Not sure that "plugin rp-pppoe.so" is required for a server
configuration. Not sure about how pppd will handle multiple
authentication protocol requirements too.

> pppoe-server-options
>
> require-pap
> require-chap
> require-mschap-v2
> login
> lcp-echo-interval 20
> lcp-echo-failure 2
> ms-dns xx.xx.xx.xx
>
>
> Connection still doesn't work:
>
> Connect: ppp0 <--> /dev/pts/3
> sent [LCP ConfReq id=0x1 <mru 1492> <auth chap MS-v2> <magic 0xd512cef1>]
> rcvd [LCP ConfReq id=0x1 <mru 1480> <magic 0x12614217> <callback CBCP>]

MRU 1480, callback control protocol... you tried to connect from a
Windows machine, didn't you ?

> sent [LCP ConfRej id=0x1 <callback CBCP>]

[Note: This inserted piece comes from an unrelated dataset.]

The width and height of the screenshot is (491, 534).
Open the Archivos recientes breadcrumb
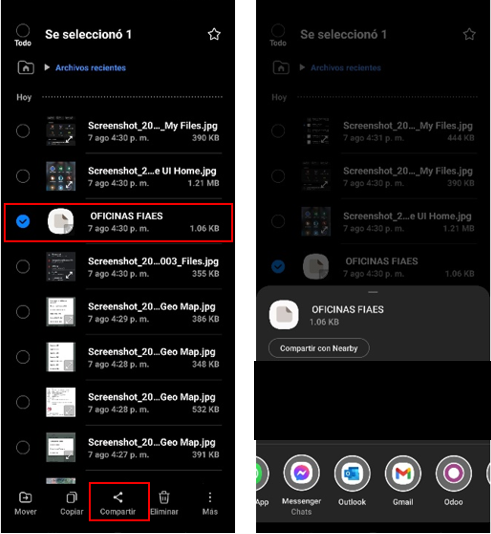pyautogui.click(x=91, y=68)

Nothing wrong here, I have the same when I connect from a Windows
station to my Linux PPTP server.

> sent [LCP ConfReq id=0x1 <mru 1492> <auth chap MS-v2> <magic 0xd512cef1>]
>
> etc.

Looking again at your logs, they show no received ConfAck or ConfRej
replies to the server ConfReq nor reactions to the server ConfRej, only
retries of the same ConfReq. It looks very much like the remote peer
does not see the server requests or replies. Now I remember an old bug
on Debian with pppoe-server and "recent" versions of pppd (2.4.1 worked
fine, 2.4.3 didn't) which caused packets sent by pppd not to be
transmitted on the ethernet wire when pppoe-server used the user-mode
pppoe. You can check this with a packet sniffer like tcpdump or
ethereal/wireshark. A workaround was to tell pppoe-server to use the
kernel-mode pppoe module with the -k option (which was disabled on
Debian at that time, duh).

Bartlomiej F. Tajchman <(E-Mail Removed)> wrote:
> Pascal Hambourg pisze:
>>
>> Remove default-mru from your options file.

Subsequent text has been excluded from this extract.